What to produce: Could you repeat, exactly and with no pictures, only the lines from the start of the records through the line containing "You are a computer-use agent."?

Source records
☆ ☆ ☆ ☆ ☆ ☆ ☆
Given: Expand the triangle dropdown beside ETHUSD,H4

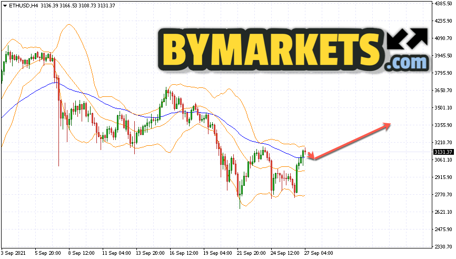Looking at the screenshot, I should [5, 5].
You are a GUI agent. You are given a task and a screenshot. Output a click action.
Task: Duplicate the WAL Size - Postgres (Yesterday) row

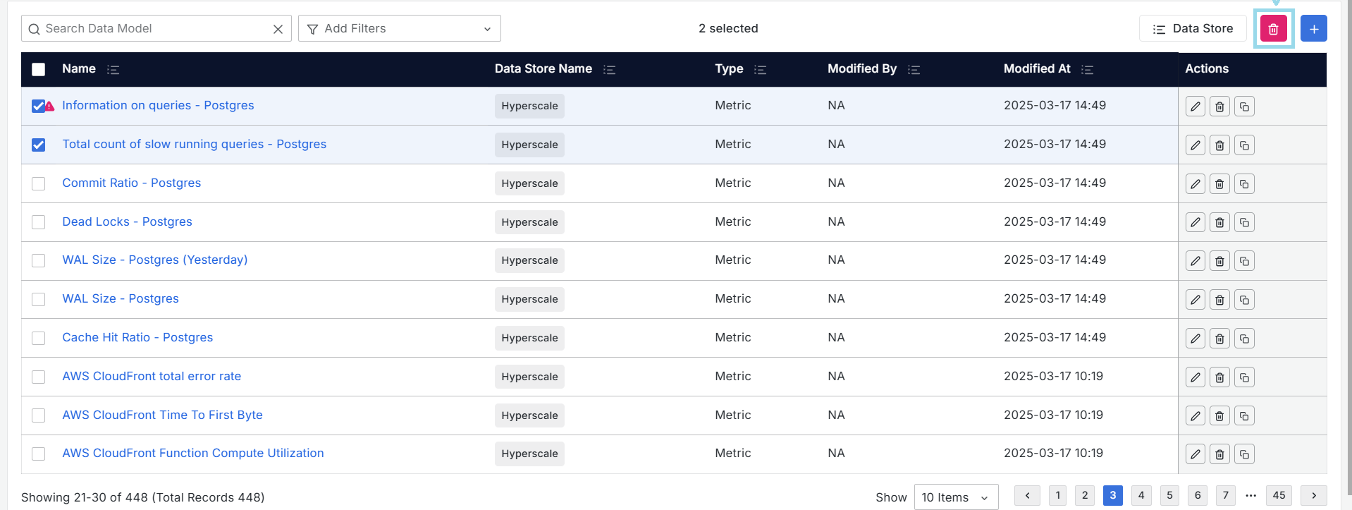click(x=1244, y=261)
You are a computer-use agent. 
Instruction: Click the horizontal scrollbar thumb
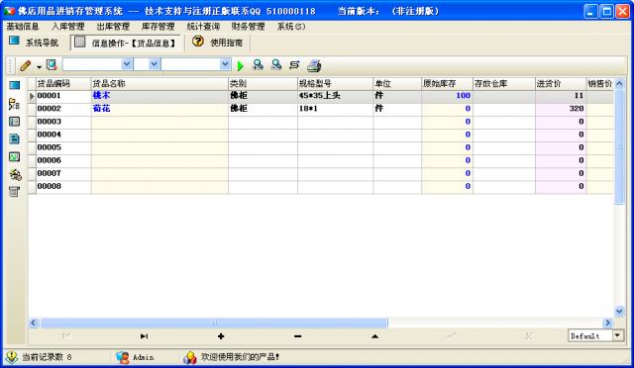[214, 322]
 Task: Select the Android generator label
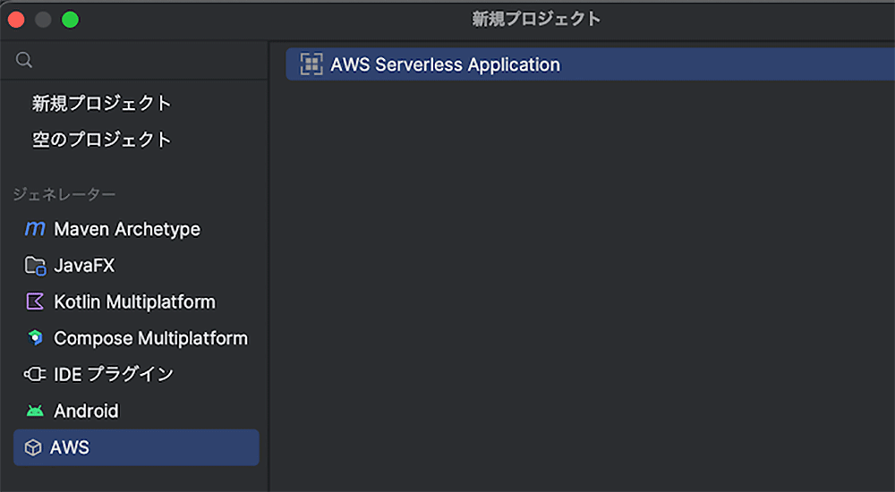[x=86, y=411]
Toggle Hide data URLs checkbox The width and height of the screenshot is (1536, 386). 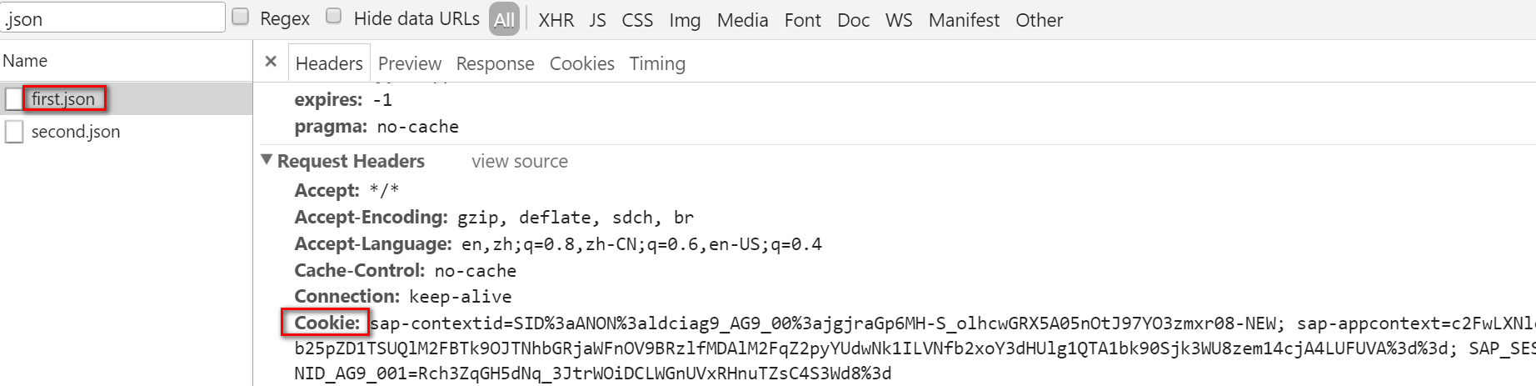pyautogui.click(x=334, y=16)
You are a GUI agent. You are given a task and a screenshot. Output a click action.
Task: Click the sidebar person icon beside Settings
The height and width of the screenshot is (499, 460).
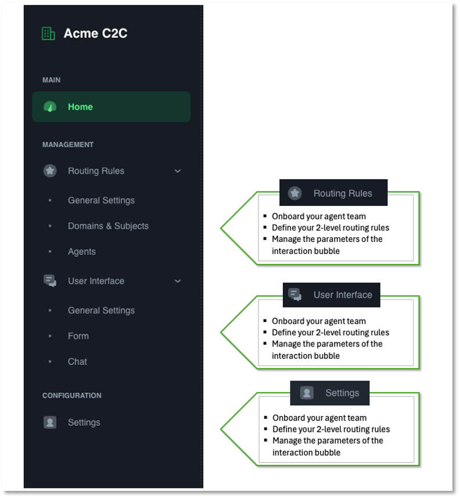point(50,422)
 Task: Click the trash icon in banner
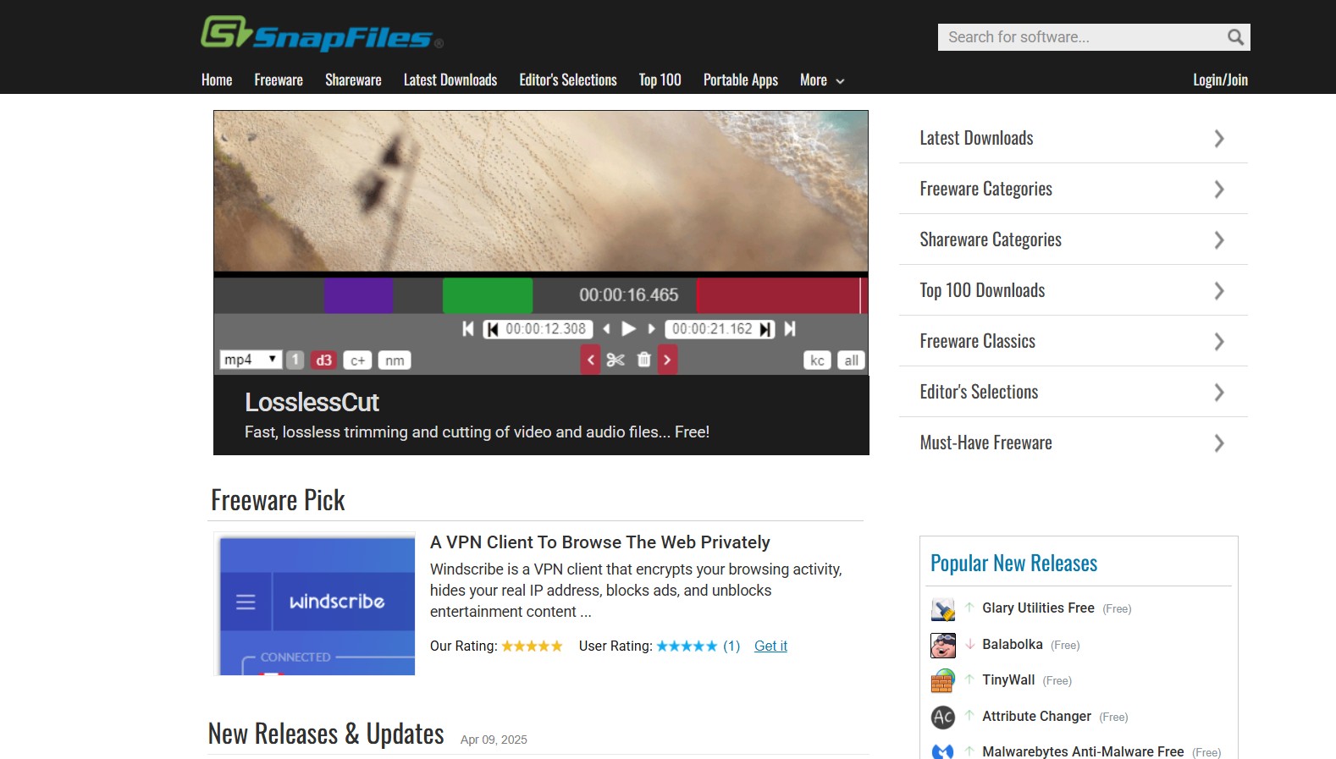pyautogui.click(x=643, y=360)
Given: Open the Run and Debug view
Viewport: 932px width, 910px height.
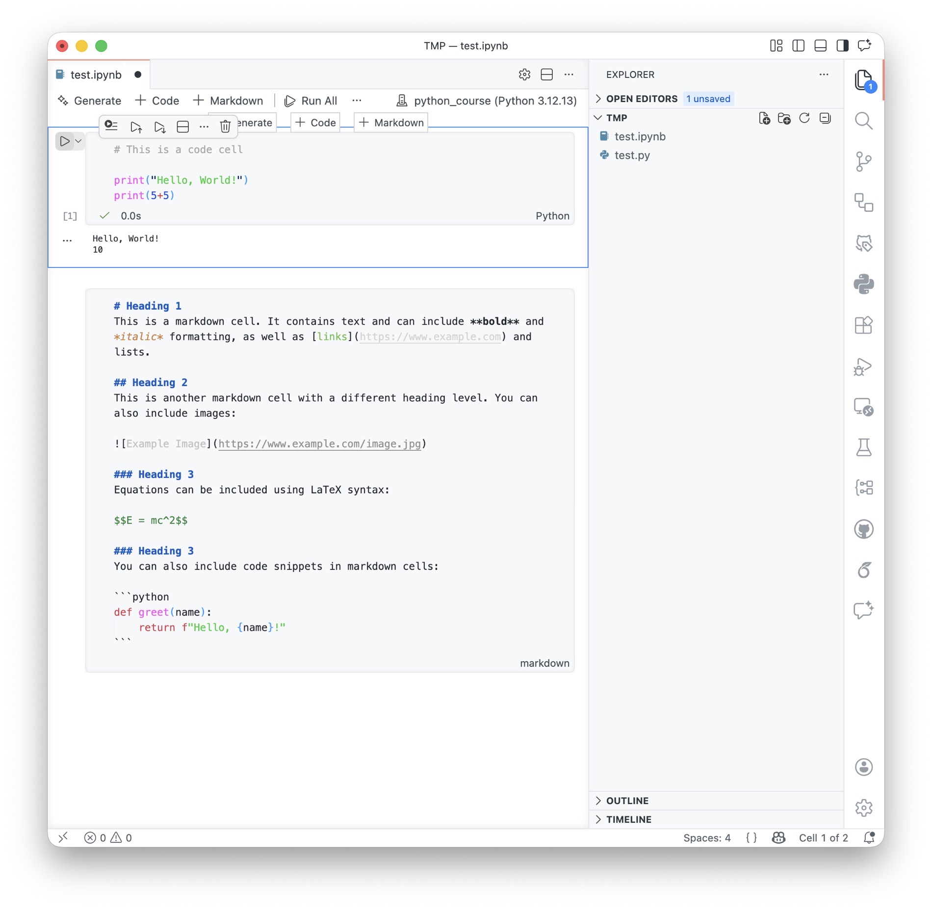Looking at the screenshot, I should [863, 366].
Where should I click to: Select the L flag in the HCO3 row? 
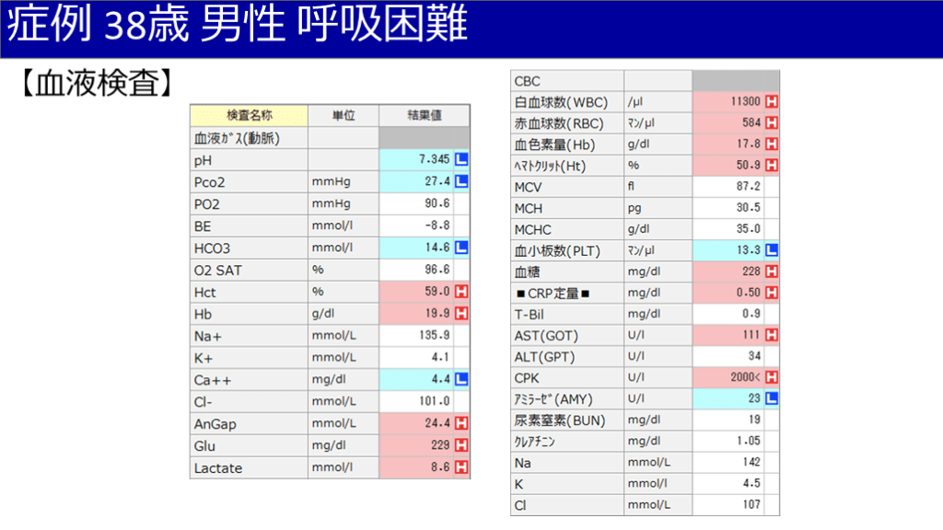[461, 248]
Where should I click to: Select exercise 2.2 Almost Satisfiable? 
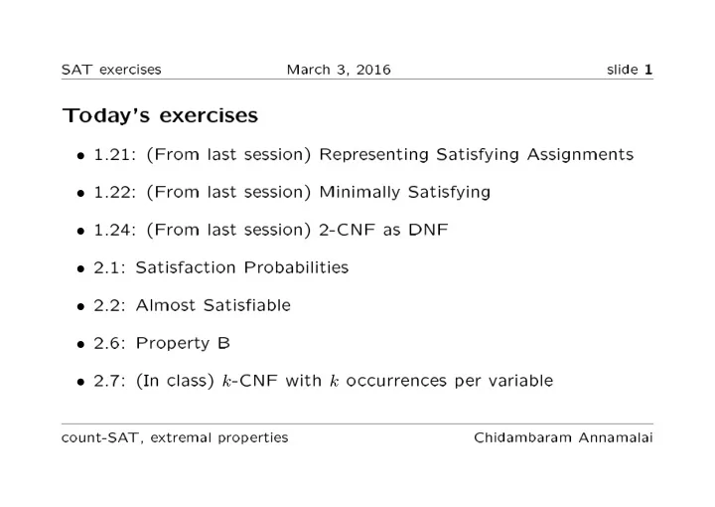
☆ ☆ ☆ ☆ ☆ ☆ ☆
Reply to the exercise:
Given: Expand the triangle dropdown beside ETHUSD,H4

Looking at the screenshot, I should [5, 5].
You are a GUI agent. You are given a task and a screenshot. Output a click action.
Task: Duplicate the WAL Size - Postgres (Yesterday) row

click(x=1244, y=261)
You are a computer-use agent. 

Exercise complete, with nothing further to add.